The thing to remember is that domain password changes etc are processed by a domain controller. You therefore need to check whether the Password policy is being applied to all of the domain controllers. As Larry said, if there is blocking on the OU for Domain Controllers and the Default Domain Policy does not have "No Override" then the DC will not get the policy. Similarly, it is possible that security filtering has been applied to the Default Domain Policy that stops it from getting applied etc. However these things would be "permanent" so you would still have a DC with the Policy not applied.
 
However, my guess is that something was wrong a month ago on a Domain Controller which processed the Password reset. It is possible that it is still a problem (i.e. if blocking was the culprit), but it is more likely to have cleared up. Is it possible that there was a DC added briefly at the time that was not processing Policies for some reason?
 
Is it feasible to check all of the event logs on all DC's at the time the password was created? It may show Group Policy Processing errors at the time.
 
Sent: Monday, September 11, 2006 7:06 PM
Subject: Re: [ActiveDir] Strange password issue

Have you actually seen this behaviour?  As it was my understanding that this particular policy is processed by SCE outside of normal policy application (by the PDCe - I can't remember how often, 60 minutes comes to mind but I don't know why).  I've tried to document this here:
 
 
--Paul
----- Original Message -----
Sent: Sunday, September 10, 2006 3:19 AM
Subject: RE: [ActiveDir] Strange password issue

If the Domain Controllers OU is set to block GPO inheritance, and the domain GPO that sets the password policy isn't set for No Override, then the domain policies might not get set properly.
-----Original Message-----
From: [EMAIL PROTECTED] [mailto:[EMAIL PROTECTED]On Behalf Of [EMAIL PROTECTED]
Sent: Friday, September 08, 2006 1:16 AM
To: [email protected]
Subject: RE: [ActiveDir] Strange password issue

err, actually the password policy is stored in the machine portion of the GPO and thus applies to all machines and therefore all local user objects too.
 
neil

From: [EMAIL PROTECTED] [mailto:[EMAIL PROTECTED] On Behalf Of Laura A. Robinson
Sent: 06 September 2006 17:27
To: [email protected]
Subject: RE: [ActiveDir] Strange password issue

Impossible/irrelevant. If it's a domain account, the policy applies regardless, because the account is stored in AD. If it's a local account, then the policy doesn't apply regardless; domain account policies don't apply to local accounts.

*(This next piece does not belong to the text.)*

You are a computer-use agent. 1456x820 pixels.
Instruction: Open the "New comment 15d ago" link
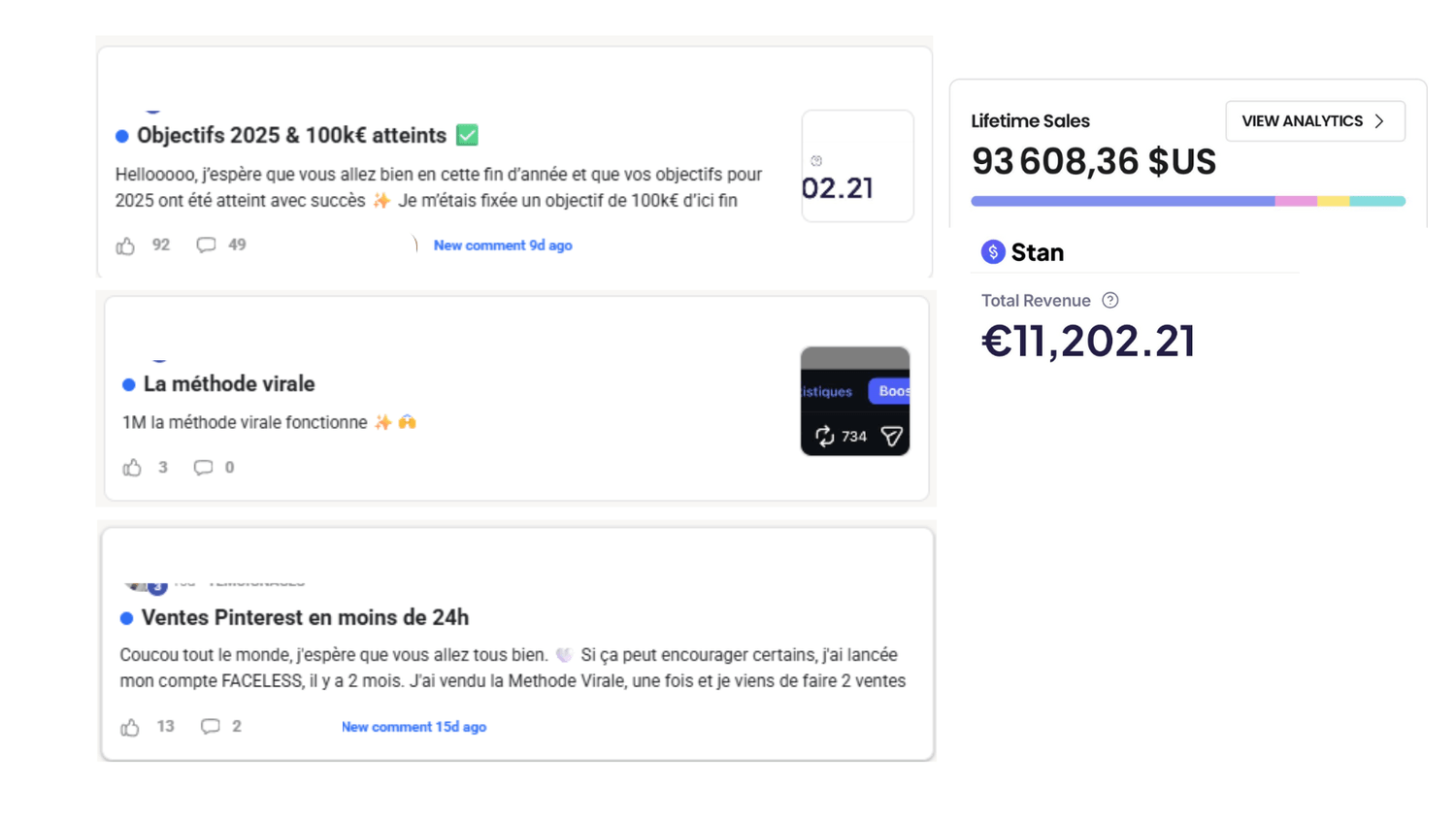click(x=414, y=727)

Is this a local account or a domain account?
 
Laura


From: [EMAIL PROTECTED] [mailto:[EMAIL PROTECTED] On Behalf Of Tom Kern
Sent: Wednesday, September 06, 2006 11:44 AM
To: [email protected]
Subject: Re: [ActiveDir] Strange password issue

If you mean before the policy was set up, then, no.
This policy has been in effect for a couple of years and the account was created a month ago..
 
Maybe the PC is not getting the Default Domain Policy?
 


 
On 9/6/06, Williams, Robert <[EMAIL PROTECTED]> wrote:

Tom,

 

This is just a stab in the dark but is it possible that this user's password was set prior to the Default Domain Policy being in effect?

Robert Williams


From: [EMAIL PROTECTED] [mailto:[EMAIL PROTECTED]] On Behalf Of Tom Kern
Sent: Wednesday, September 06, 2006 9:39 AM
To: activedirectory
Subject: [ActiveDir] Strange password issue

 

I'm having this weird  issue where I have a user account who is able to log in with a blank password.

The Default Domain Policy is set to a min password length of 6 characters.

The userAccountControl on the user is set to 512.

 

The Domain is at win2k3 DFL and FFL.

 

Is there any other way besides a migration tool like Quest that could circumvent this policy and allow blank passwords?